TASK REQUIREMENTS: Restate all entries word for word, minus pictures.

↓↓↓

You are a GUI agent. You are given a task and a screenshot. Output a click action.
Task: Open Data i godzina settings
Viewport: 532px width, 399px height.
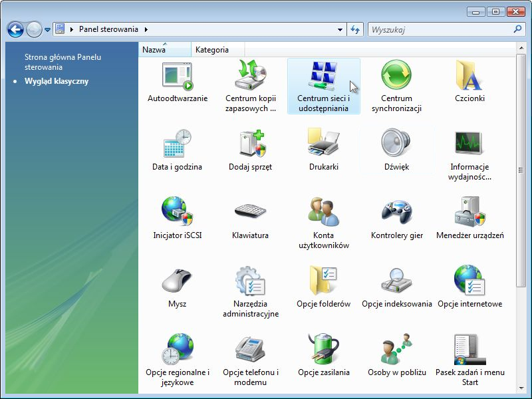tap(177, 150)
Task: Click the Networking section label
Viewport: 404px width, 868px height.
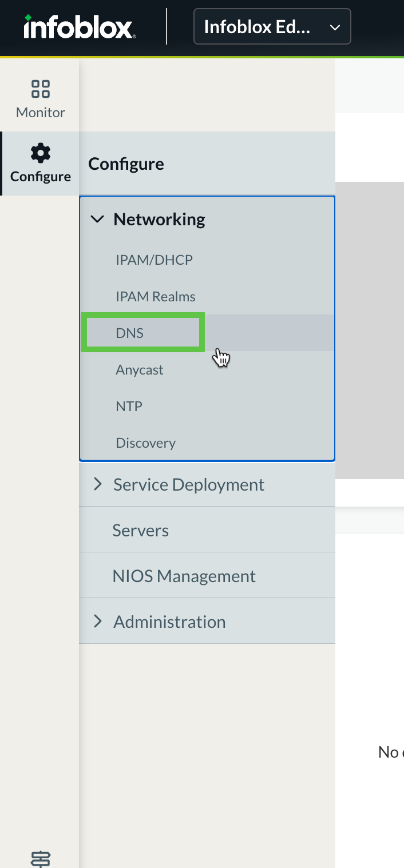Action: [x=159, y=220]
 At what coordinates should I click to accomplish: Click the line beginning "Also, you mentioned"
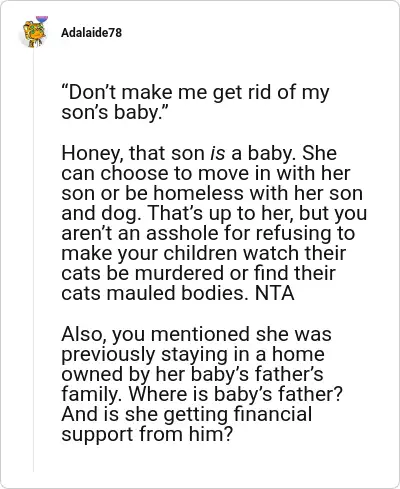point(196,334)
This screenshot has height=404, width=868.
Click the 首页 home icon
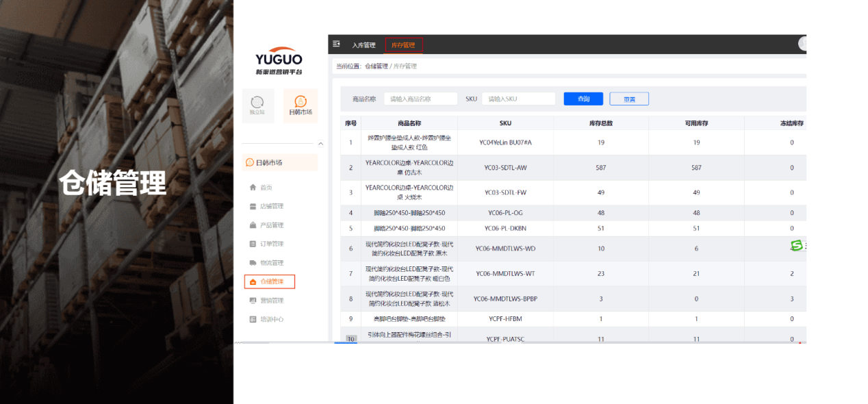click(253, 188)
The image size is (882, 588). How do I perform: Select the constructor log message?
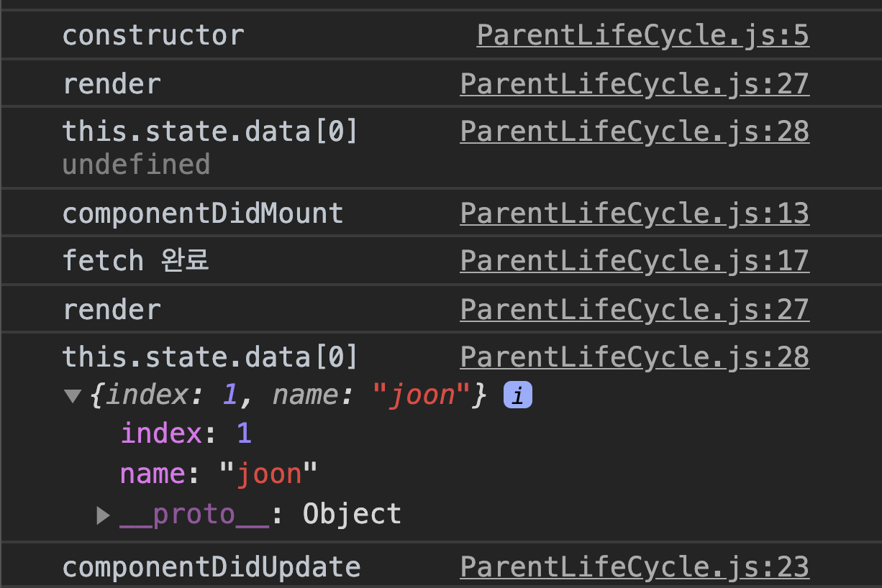click(153, 35)
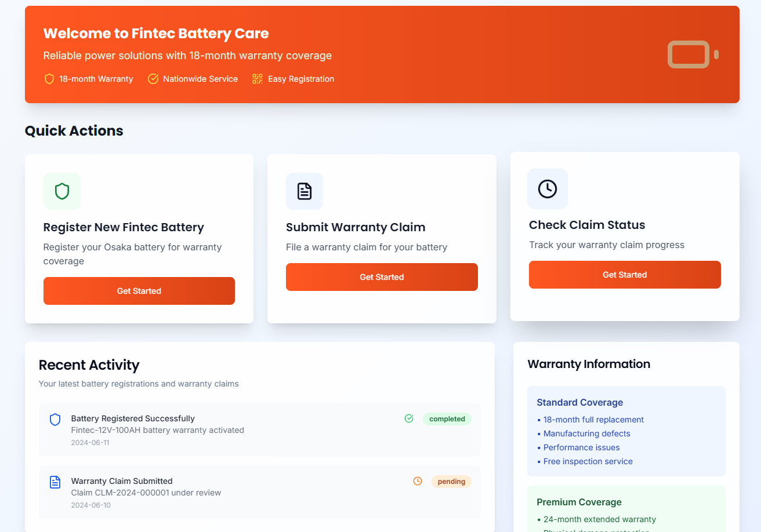Click the blue shield icon in Battery Registered entry
This screenshot has height=532, width=761.
pos(55,420)
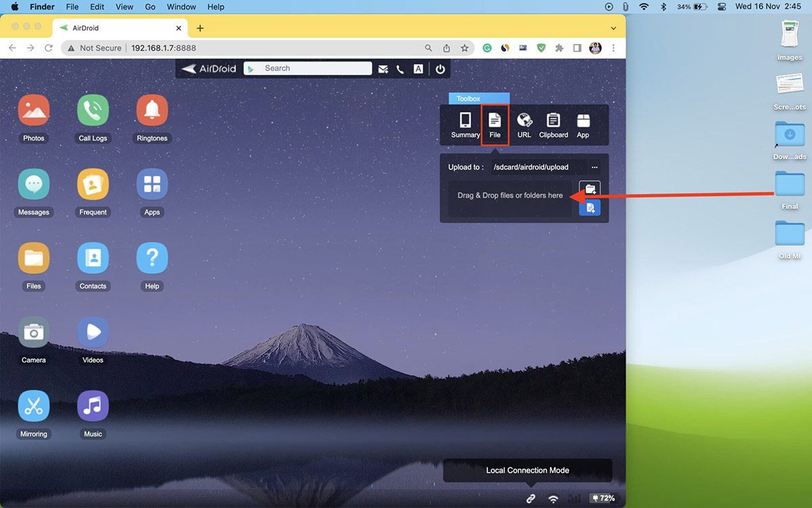
Task: Open the Camera app icon
Action: (x=34, y=333)
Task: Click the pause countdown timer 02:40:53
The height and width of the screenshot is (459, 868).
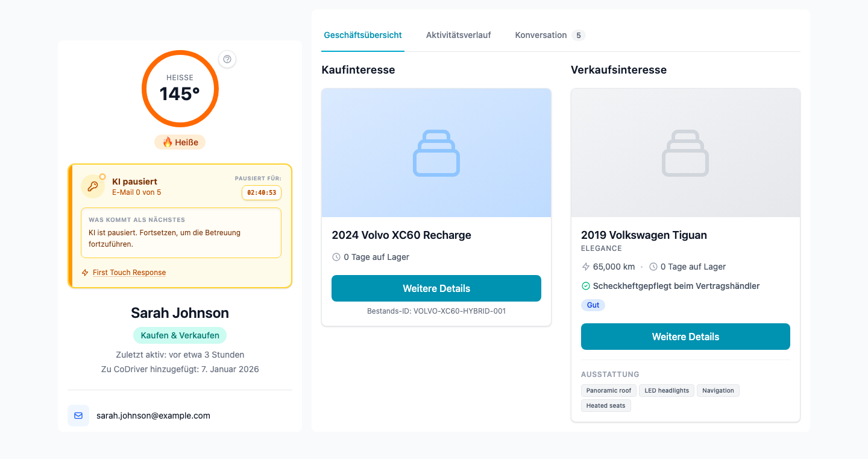Action: (x=262, y=193)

↑↑↑

OUTPUT BELOW:
You are a GUI agent. You are given a task and a screenshot. Output a click action.
Task: Open Data i godzina settings
Viewport: 532px width, 399px height.
tap(177, 150)
Task: Click the Networking section label
Viewport: 404px width, 868px height.
Action: [x=159, y=220]
 At what coordinates should I click to accomplish: Click the line beginning "Also, you mentioned"
point(196,334)
This screenshot has height=404, width=868.
Click the 首页 home icon
click(253, 188)
The image size is (882, 588). How do I perform: Select the constructor log message?
click(153, 35)
Click the blue shield icon in Battery Registered entry
This screenshot has height=532, width=761.
pos(55,420)
Task: Open the Camera app icon
Action: (x=34, y=333)
Task: Click the pause countdown timer 02:40:53
The height and width of the screenshot is (459, 868).
Action: (x=262, y=193)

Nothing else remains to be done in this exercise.